Dolayısıyla demokrasiyi, laikliği, eşitliği kavrayamadan onları uygulamaya kalkarsan hiçbirini gerçekleştiremezsin. Şu anda bizim siyasilerin çıkıp, aleviler de müslüman, dolayısıyla camiye gitsinler demesi buna çok güzel örnektir.
Bir yörede yeterince insan, ben jedi dinine inanıyorum, şuradaki toprağımızı da buraya tapınağımızın yapılması için bırakıyoruz dediği zaman, devlet oraya o tapınağı inşa etmelidir.

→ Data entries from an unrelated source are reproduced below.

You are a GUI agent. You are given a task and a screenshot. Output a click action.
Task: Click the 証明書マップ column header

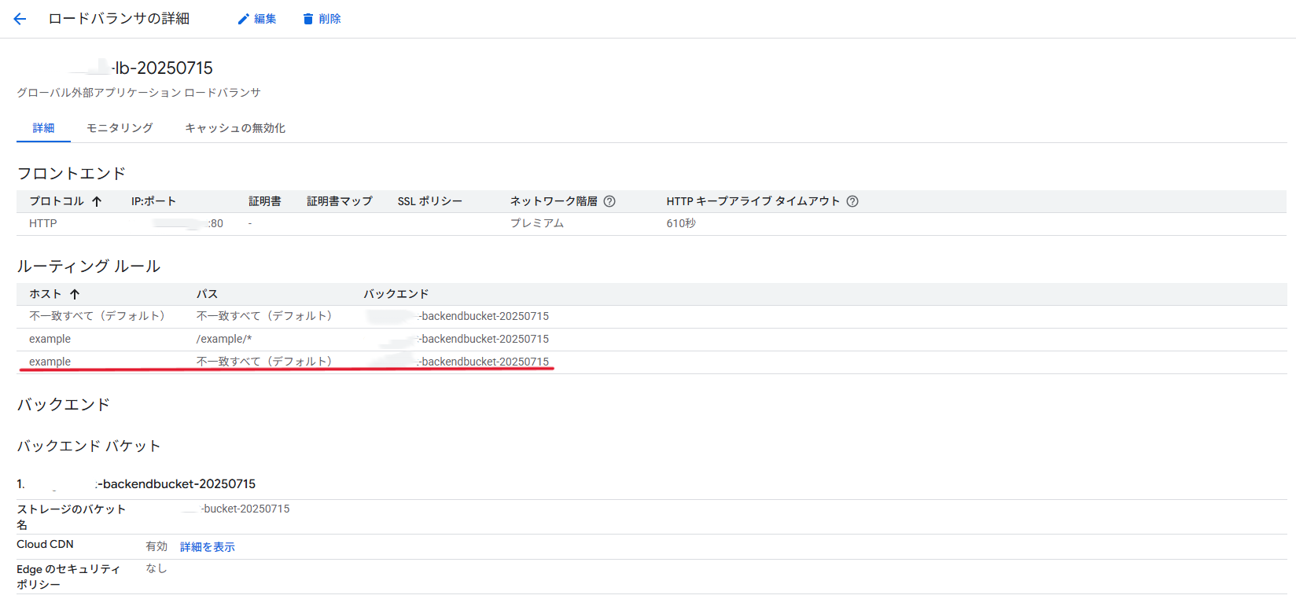coord(339,201)
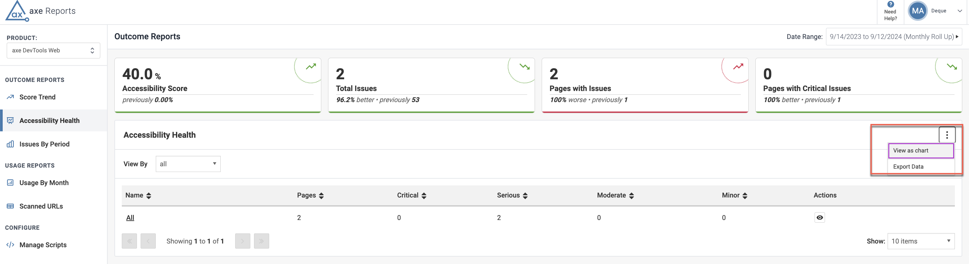Open the All link in table
This screenshot has width=969, height=264.
tap(130, 218)
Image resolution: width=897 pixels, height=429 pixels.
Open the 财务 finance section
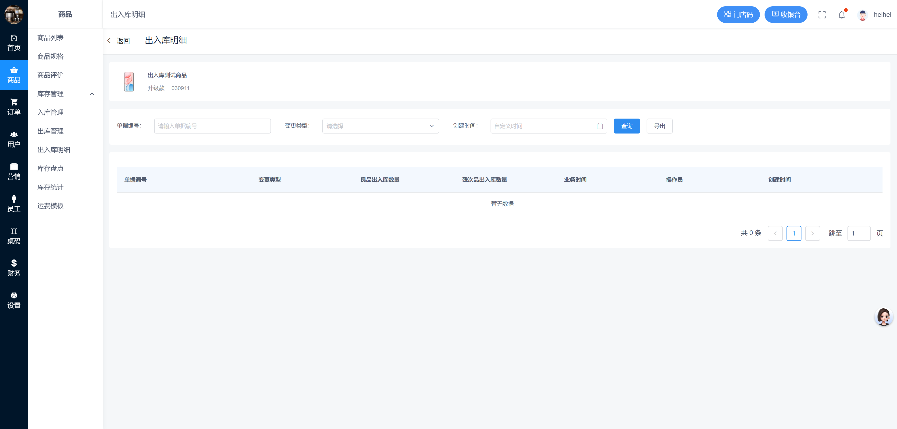(x=14, y=268)
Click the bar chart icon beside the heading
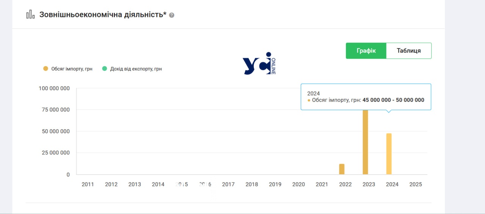This screenshot has height=214, width=485. coord(30,15)
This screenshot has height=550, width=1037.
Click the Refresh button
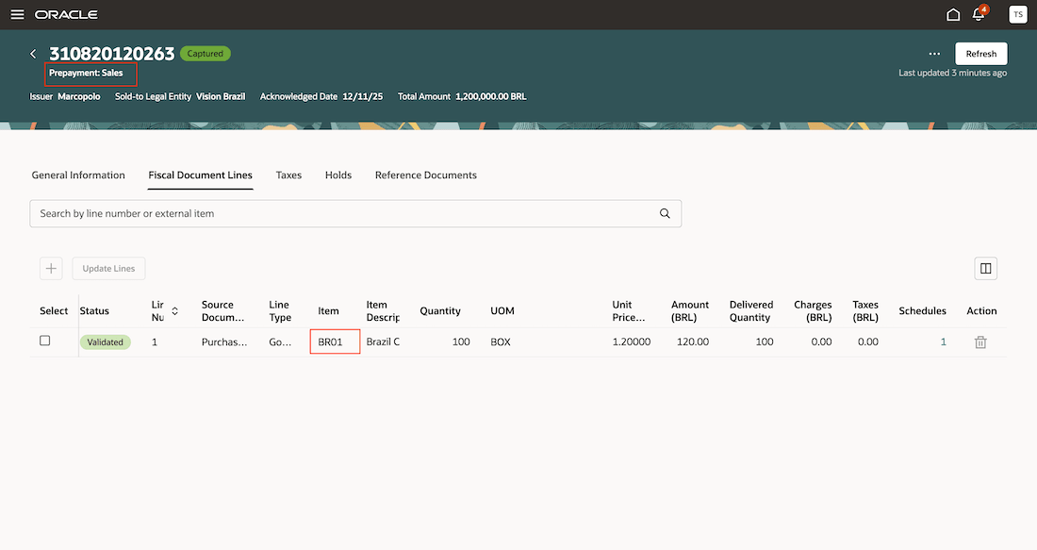[x=980, y=53]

Milletimiz bazı şeylerin farkına varma seviyesi olarak o kadar genç ki. Gerektiğinde her şeyden öne koyarak inandıkları dini bile tam kavrayamamışlar. O nedenle gerçek islam bu değil deniliyor ya her olayda. Türkiye'de gerçek islam yok. Çünkü çok küçük bir kesim onu gerçekten kavrayabilmiş(varsa böyle bir kesim tabii). Ya da bir şekilde ahlakına uydurmuş. Her neyse.

Umarım kendimi ifade edebilmişimdir.
Link to comment
Sosyal ağlarda paylaş

Dışardan veya içerden olan şey değişiklik değil, sisteme verilen "perturbasyon". Bahsettiğin tüm olaylar, 2. dünya savaşı olsun, fransız ihtilaline sebep olan nedenler olsun halka dışardan uygulanmış ve o anda var olan yerel (zamansal açıdan yerel) dengeyi aniden ve kuvvetlice bozan şeyler.

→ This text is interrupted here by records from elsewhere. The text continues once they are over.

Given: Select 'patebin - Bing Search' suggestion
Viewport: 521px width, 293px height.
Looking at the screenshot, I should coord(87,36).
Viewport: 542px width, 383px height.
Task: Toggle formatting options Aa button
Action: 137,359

Benim tepeden inme değerler dediğim şey kuşak ardı kuşağa zorla değerleri kabul ettirmek değil zaten bazı konseptleri halka yaymak ve gelecek kuşakların bunu sindirmesini sağlamaya çalışmak.

Diğer yandan zaten Sorisin de aklında olan şey bir çeşit tepeden inmenin yavaş uygulaması, senin dediğinden çok daha farklı muhtemelen. Soris halkın kendi üretmesinden falan bahsediyor ama itici kuvvet olarak ortaya güçlü organizasyonları sokuyor pek tutarlı değil. Senin dediğini anlıyorum, halkın bu değerler için kendi savaşını verecek hale gelecek kadar büyük bir değişiklik olması lazım diyorsun ama bence toplumda yerleşmiş bir takım evrensel değerler hali hazırda olmadan bu olmaz daha ziyade sivil savaş çıkar gibi geliyor bana, bkz arap baharı. Yani şu halde bu ülkede evrensel bir değer için savaş vermeye oraya çıkacak her insan için bir de "ülkemizde ahlaksızları istemiyoruz" diye onlara dalacak insan olduğu sürece dediğin şeyin olması zor, özellikle politik partiler bu farklılıkları sömürüp insanları birbirine düşürmeye çalışıyorken. Hükümet bir grup insanın yanında gözüküp onları arkadan gazlayıp sanki onların değerlerini savunuyormuş gibi yapmaya devam ettikçe asla bir bütün olarak bu değerler için savaş verilebileceğini sanmıyorum, bkz Suriye.

said:
. Ekonomik ve siyasi anlamda gücü elinde bulunduran bir organizasyonun bunu yapması 50-100 seneyi bulur. Her doğru her yere uymaz. Ekonomik ve siyasi anlamda gücü nasıl akılları ve gönülleri ikna ederek ele geçiremezsen öbür türlüde halkı zor kullanarak ikna edemezsin.
Link to comment
Sosyal ağlarda paylaş

Düşüncelerimizde temel olarak bir fikir ayrılığı yok. Ben zaten bir savaştan, veya savaş olsa dahi bunun bahsettiğimiz şekilde bir başarıya ulaşma ihtimalinden bahsetmiyorum. Aksine öyle bir şeyi göremeyeceğimden eminim. O bilinç temeli sağlam bir şekilde gelişmediği sürece, tekrar başa saracak çünkü, bunu biliyorum.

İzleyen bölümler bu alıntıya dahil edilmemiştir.